Le bourdonnement de l’ordinateur augmenta. Il ne se passa rien pendant quelques secondes, puis le clavier du télex se mit en marche, tapant très rapidement. Malko et David Wise se penchèrent sur le papier qui se déroulait devant eux. Trois mots venaient de s’inscrire.
— Action. Danger immédiat.
Le ronronnement cessa. David Wise arracha la bande et la mit dans sa poche. Malko fronça les sourcils :
— Qu’est-ce que cela veut dire ?
— Que vous partez pour Hong-Kong, fit paisiblement le patron de la Division des Plans. Je ne suis pour rien dans cette décision, j’aurais d’ailleurs préféré vous laisser vous reposer un peu, après vos avatars…[2]
Il referma soigneusement la lourde porte défendant Max. Malko plissa ses yeux dorés qui ressemblaient à une coulée d’or liquide. Ils ne viraient au vert qu’en cas de contrariété grave.
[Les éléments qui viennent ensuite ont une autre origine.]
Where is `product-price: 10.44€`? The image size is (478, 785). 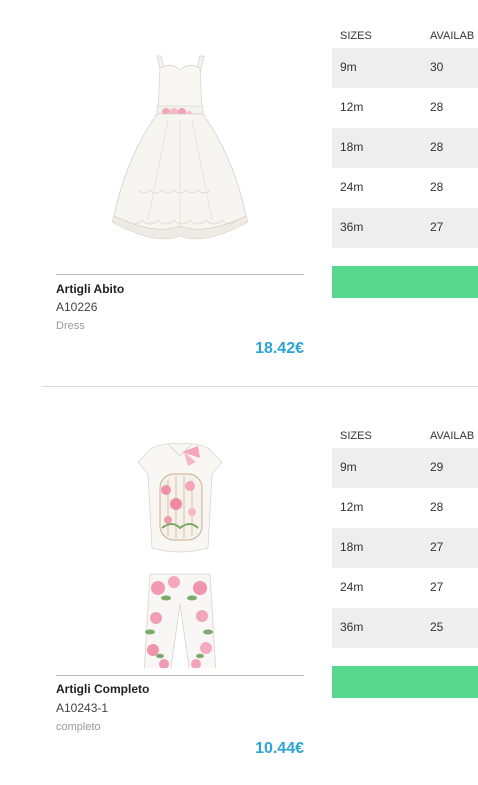 product-price: 10.44€ is located at coordinates (280, 748). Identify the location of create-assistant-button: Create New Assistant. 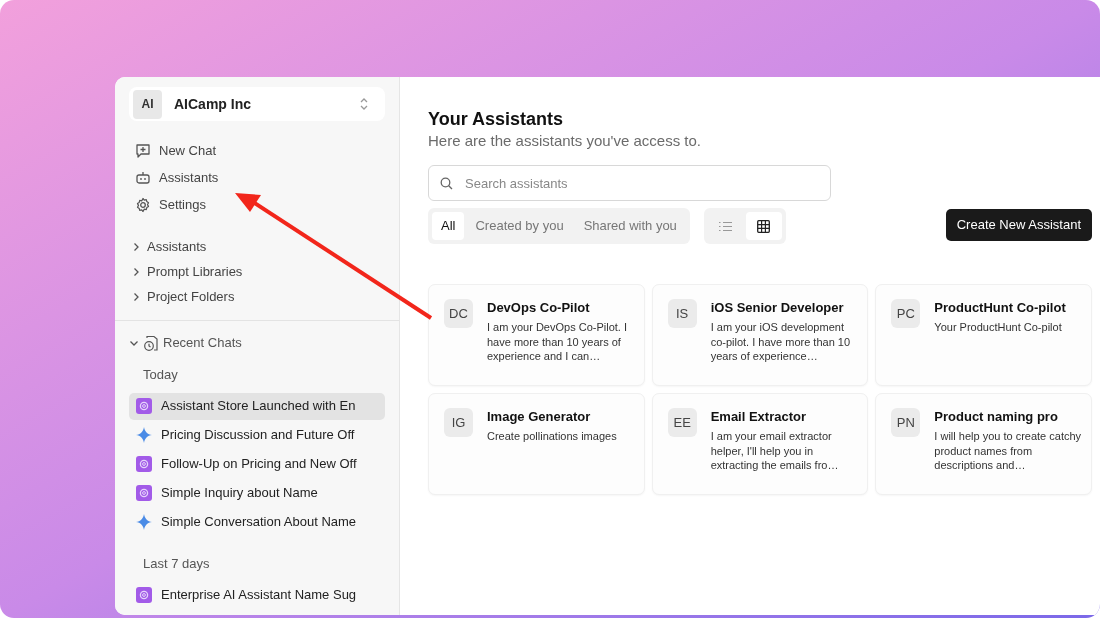
(1018, 224).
— Espérons que Max ne boit pas, il aurait pu aussi bien m’expédier au Kamtchatka. Mais, puisqu’il est si intelligent, pourquoi ne vous donne-t-il pas l’ordre d’utiliser un de vos hommes de l’antenne locale ? Vous tenez à gaspiller les dollars des contribuables ? Ça vous mènera devant un grand jury, comme Jimmy Hoffa.
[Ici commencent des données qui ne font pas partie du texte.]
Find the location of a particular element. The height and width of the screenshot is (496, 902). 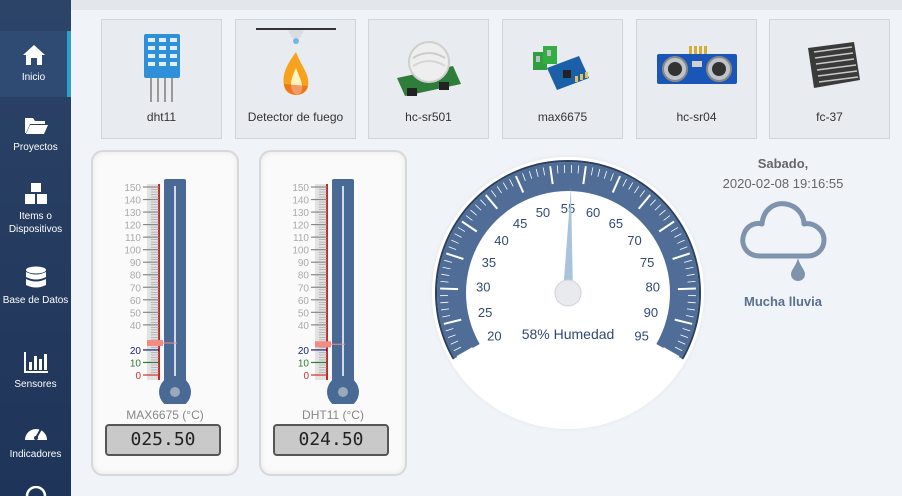

sensor-card-hc-sr501: hc-sr501 is located at coordinates (428, 79).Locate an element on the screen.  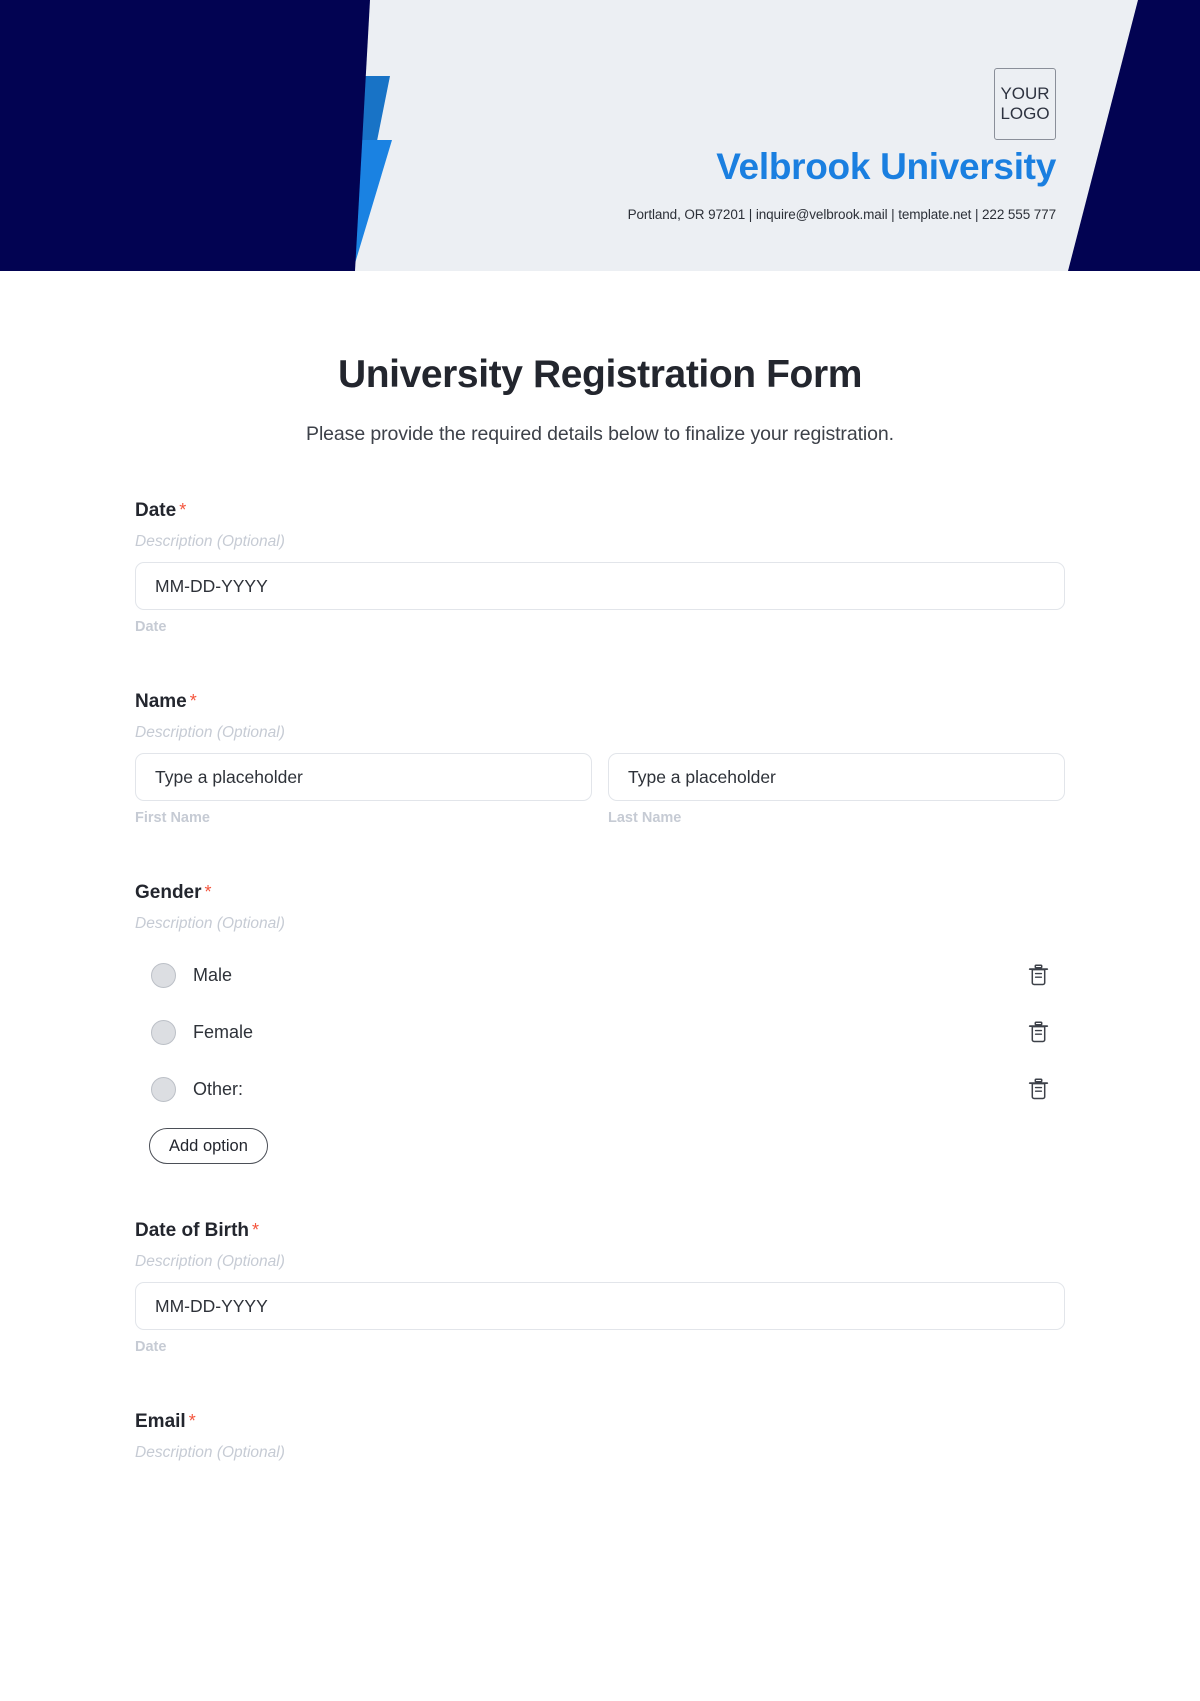
field-label-gender: Gender * is located at coordinates (600, 893).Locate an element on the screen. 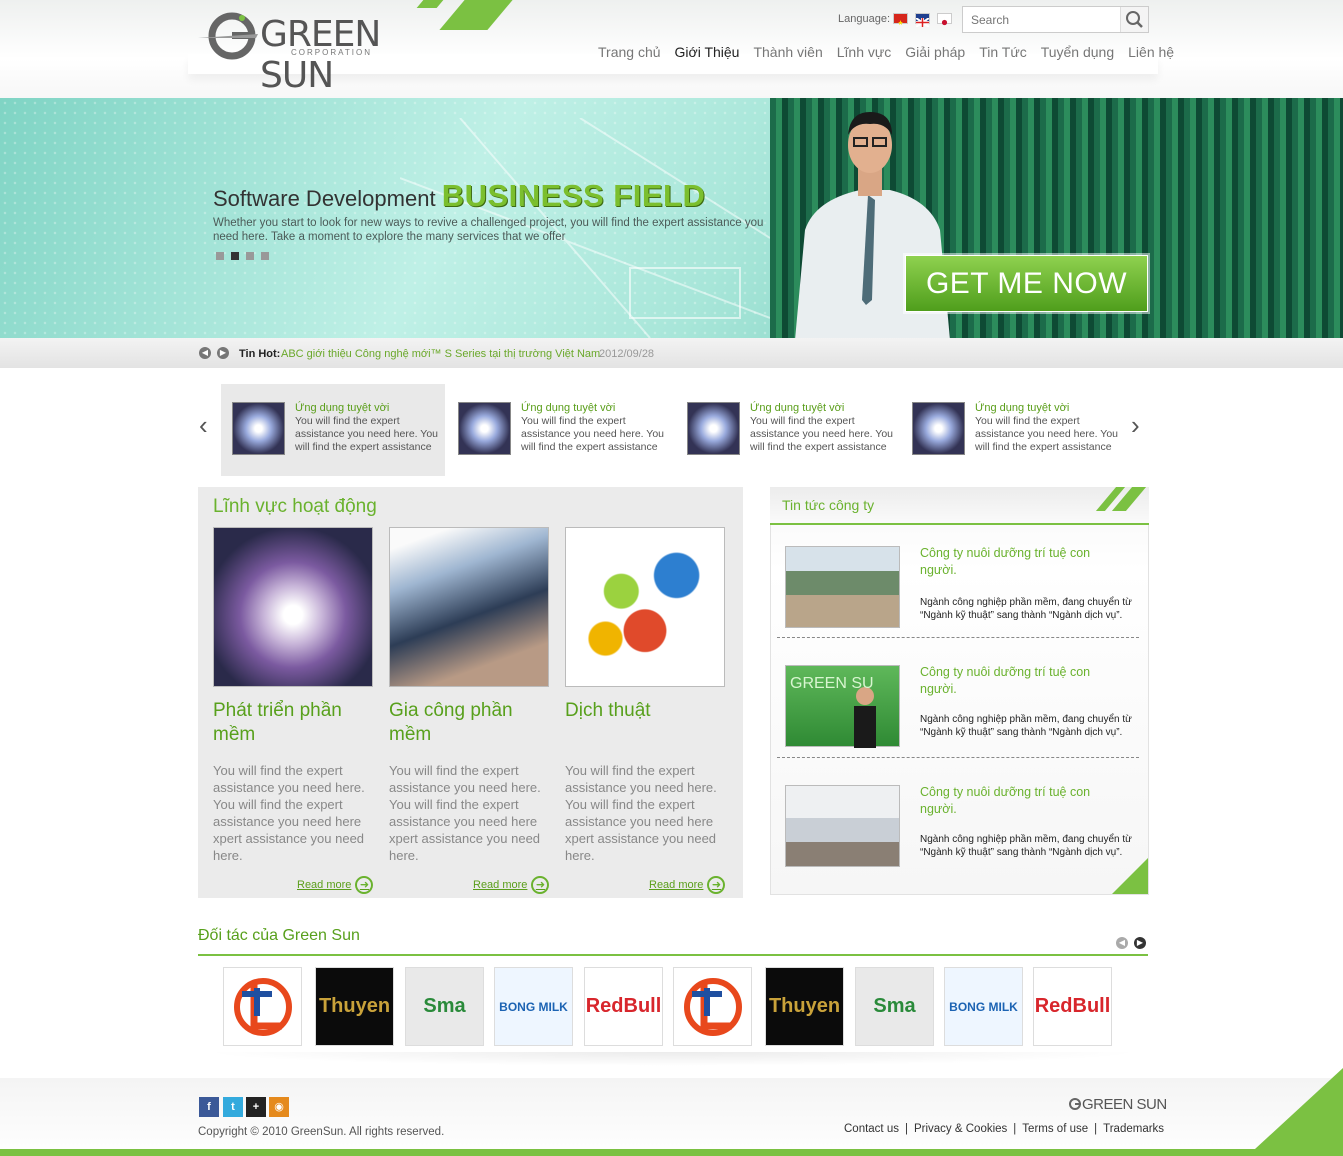  hero-title: Software Development BUSINESS FIELD is located at coordinates (459, 196).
L’ascenseur ouvrit silencieusement ses portes et David Wise s’effaça pour laisser passer Malko, avant de lui répondre :
— Il faut un homme neuf. Puisque nous sortons de la routine, autant le faire complètement. En plus, tous nos agents là-bas sont tellement étiquetés qu’ils pourraient se promener en uniforme avec un badge « agent secret » sans rien apprendre à personne. Les Anglais sont aussi très susceptibles. Ils tolèrent nos analystes et nos sinologues, mais ont une sainte horreur du personnel de notre Division…
Les vingt et un étages avaient été avalés en seize secondes. Ici à Langley, c’était déjà le siècle futur. David Wise ouvrit la porte de son bureau en enfonçant la petite clé qui ne le quittait jamais et qui commandait la serrure à combinaison. Malko s’assit dans le seul fauteuil, où bien peu de gens avaient le privilège de prendre place, et attendit. David Wise bourra sa pipe :
— Ne vous moquez pas de Max. Il va peut-être nous éviter un coup dur de première grandeur.
« Il y a peu de temps, un informateur même pas classé[3] a contacté notre antenne de Hong-Kong. Ce Chinois prétendait détenir une information extrêmement importante concernant la sécurité de la flotte, dans le Pacifique. Le chef de l’antenne d’Hong-Kong, Dick Ryan, n’a pas donné suite, concluant au manque de crédibilité de la source. Mais, comme nous le faisons maintenant, l’incident a été mis en fiche codée et donné à digérer à Max.
3
Les informateurs réguliers des Services de renseignements sont classés selon leur crédibilité.